Electronics and Communications in Japan Part 3: Fundamental Electronic Science, pp.1919-1926, 1998.1

Modeling and Implementation of Elastic Object Manipulation in Virtual Space

Shinya MIYAZAKI, Takami YASUDA, Shigeki YOKOI, and Junichiro TORIWAKI

SUMMARY

A new technology has been used to construct virtual environments in the computer, where objects behave as if they were real ones, has been drawing attention. This paper studies virtual manipulation of elastic objects as a fundamental example of nonrigid materials. An elastic object modeled by a combination of material points and springs can be deformed with a rigid cylindrical manipulator controlled by a mouse in imitation of actual actions such as hitting or thrusting. The dynamic response of the elastic object in a collision with the manipulator is generated by a numerical method of solution based on physics and is displayed in real time. An improved spring model is presented in which the amplitude is restricted by elastic energy when the elastic object receives extensive external force. The results of implementation show the effectiveness of the spring model and interactivity of the system.

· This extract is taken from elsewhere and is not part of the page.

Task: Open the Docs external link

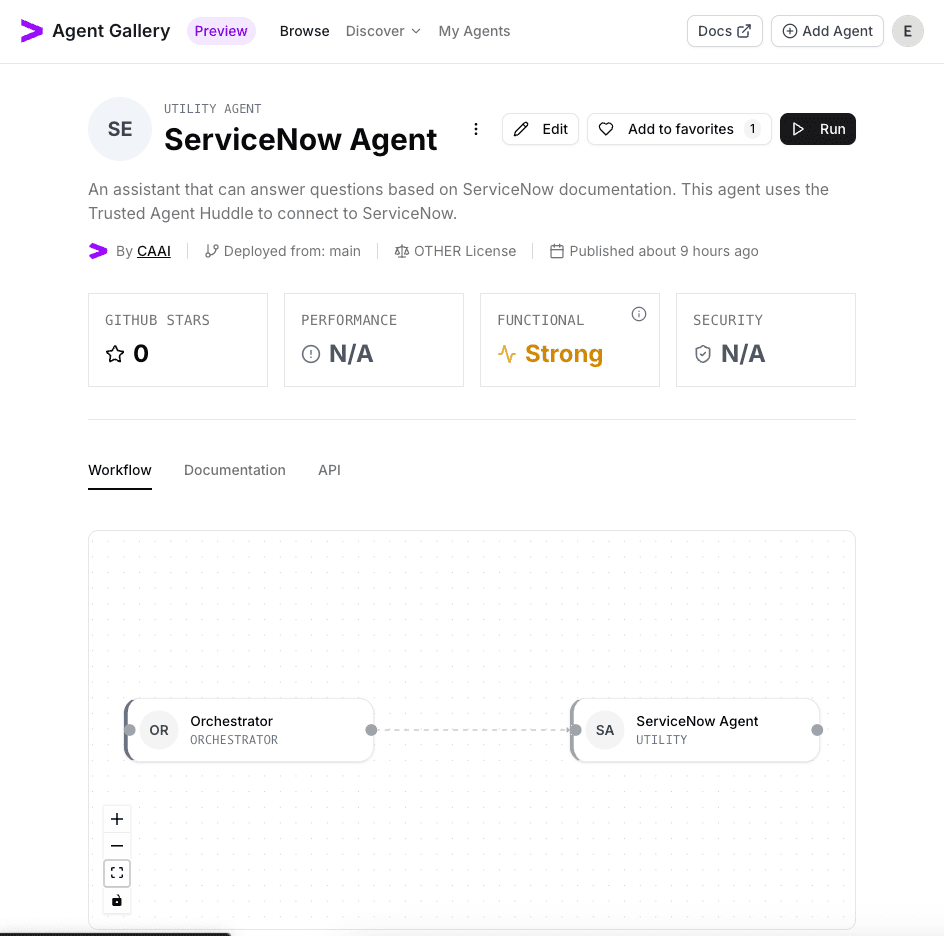Action: click(724, 31)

Key words: Virtual reality; computer graphics; space manipulation; elastic object; spring model.

CONTENTS

1. Introduction
2. Framework of Manipulation
3. Improvement of Elastic Object Model
4. Setting up Parameters for Real-Time Processing
5. Contrast of Parameters between Models and Real Objects
6. Conclusions

1. Introduction

With the rapid progress of computation and graphics ability, a new possibilities in human-machine communication taking advantage of computer graphics are attracting great interest. High-performance processor units and graphics engines have realized interactive simulation dealing with high-quality computer graphics images that demand instant computation of motion and expensive rendering, such as shading or texture mapping in real time. Many kinds of virtual reality (VR) systems allowing human-like interaction with objects defined in the computer have appeared [1]. Development of interface devices such as 3D position sensors and stereo imaging systems has become a center of study [2-6]. On the other hand, methods of modeling that implement various kinds of properties of real objects and allow one to interact with them have not been attempted because they are usually realized by software and are expensive in terms of processing time. Therefore, the properties have been limited to simple ones such as rigid objects in these systems, as advantageous for real-time simulation. Employment of nonrigid objects, however, is indispensable if VR applications are to reach a practical level. In this paper, we describe a virtual manipulation system for elastic objects as a fundamental example of nonrigid materials, in which objects can be directly deformed with a rigid cylindrical manipulator controlled by a mouse, simulating actual actions such as hitting or thrusting. Combinations of material points and springs represent internal elasticity of deformable objects and the surface elasticity of rigid objects. A numerical method of solution unifies their dynamic behavior based on physics, and the result is displayed as computer graphics in real time.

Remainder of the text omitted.